*Task description*
After finding the line with "Task: Open the apps grid icon in header" in the entries below, copy that line and each one after it exactly, through the last line, and omit pictures.

*Input data*

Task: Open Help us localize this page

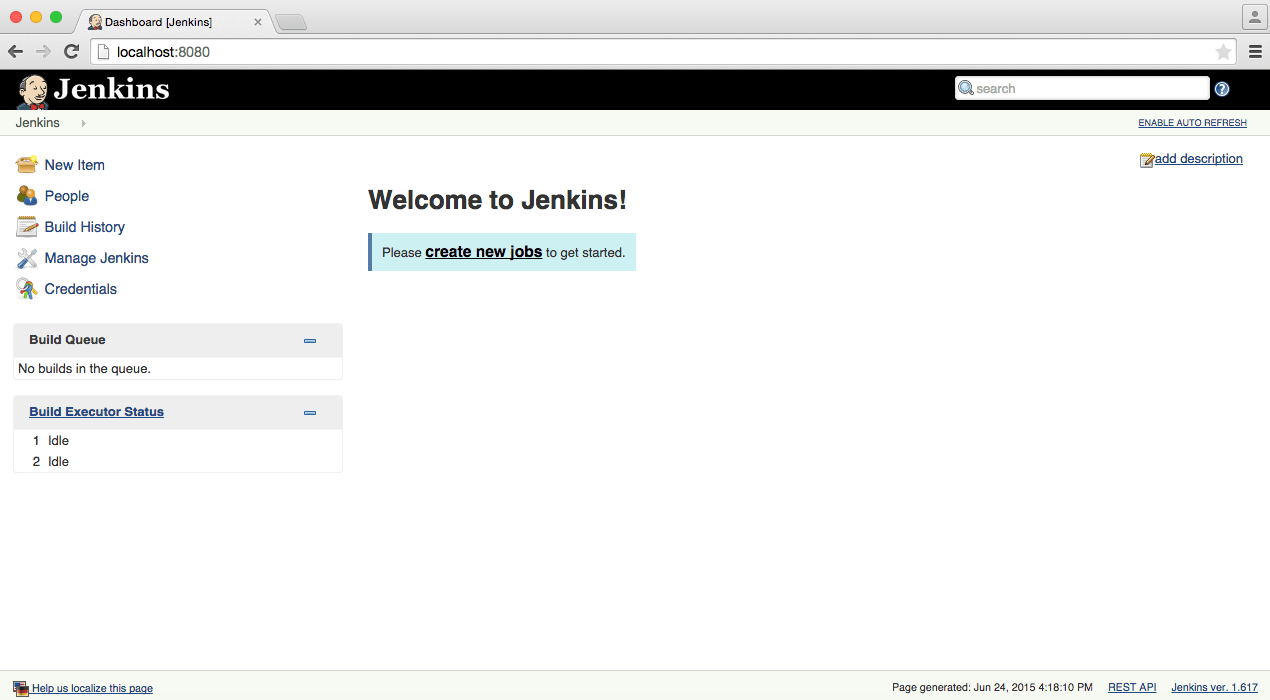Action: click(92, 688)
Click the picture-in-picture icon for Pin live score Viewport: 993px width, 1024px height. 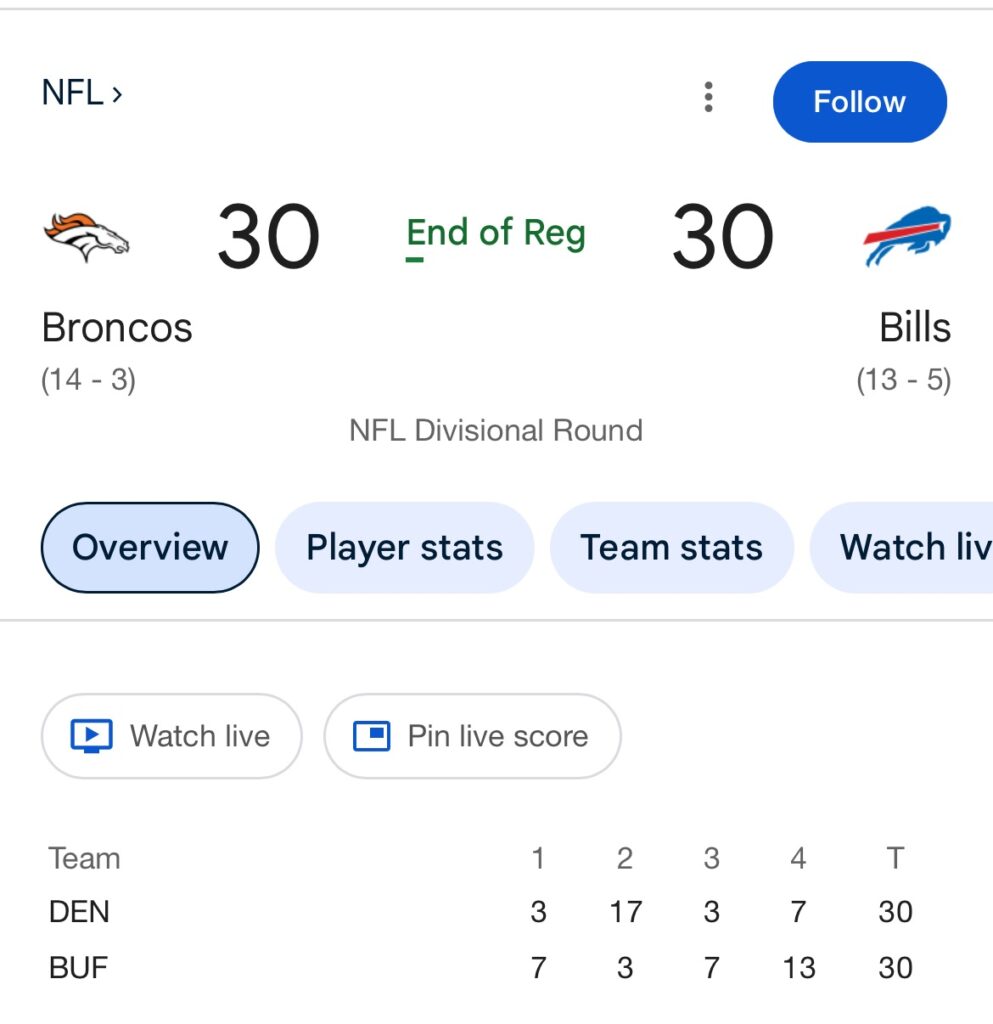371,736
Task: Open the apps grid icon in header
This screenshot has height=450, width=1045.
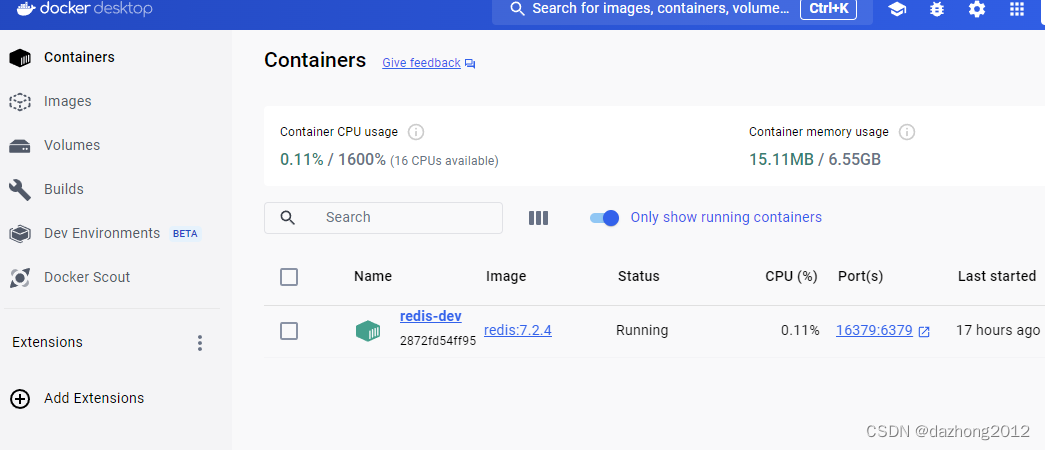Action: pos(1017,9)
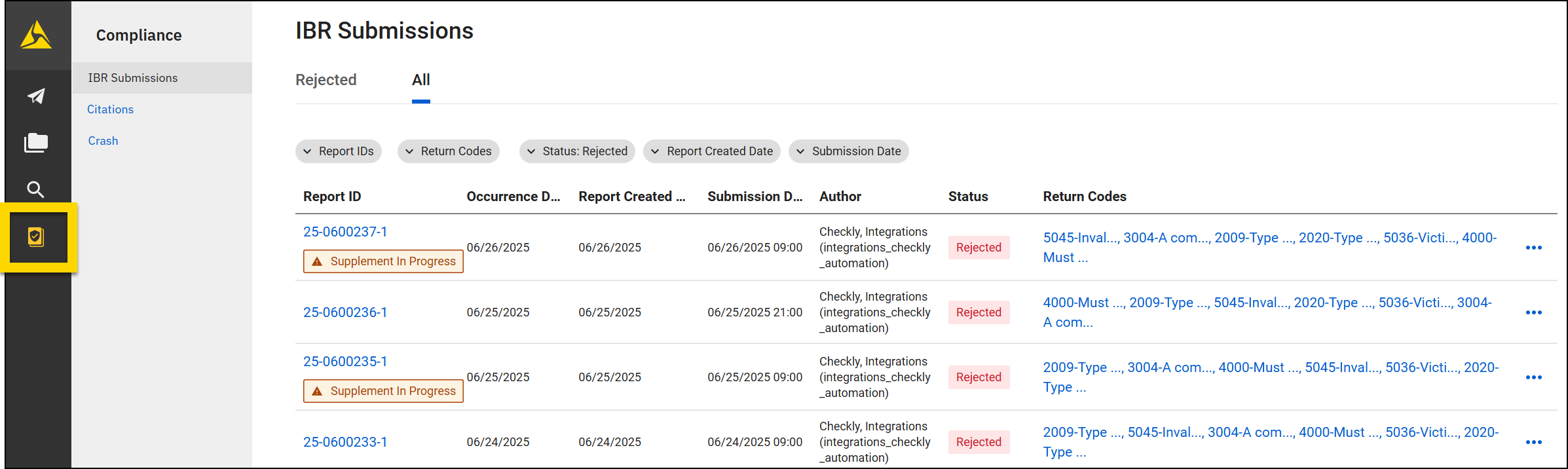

*Response to this task*
Task: Open the apps grid icon in header
This screenshot has height=450, width=1045.
Action: pos(1017,9)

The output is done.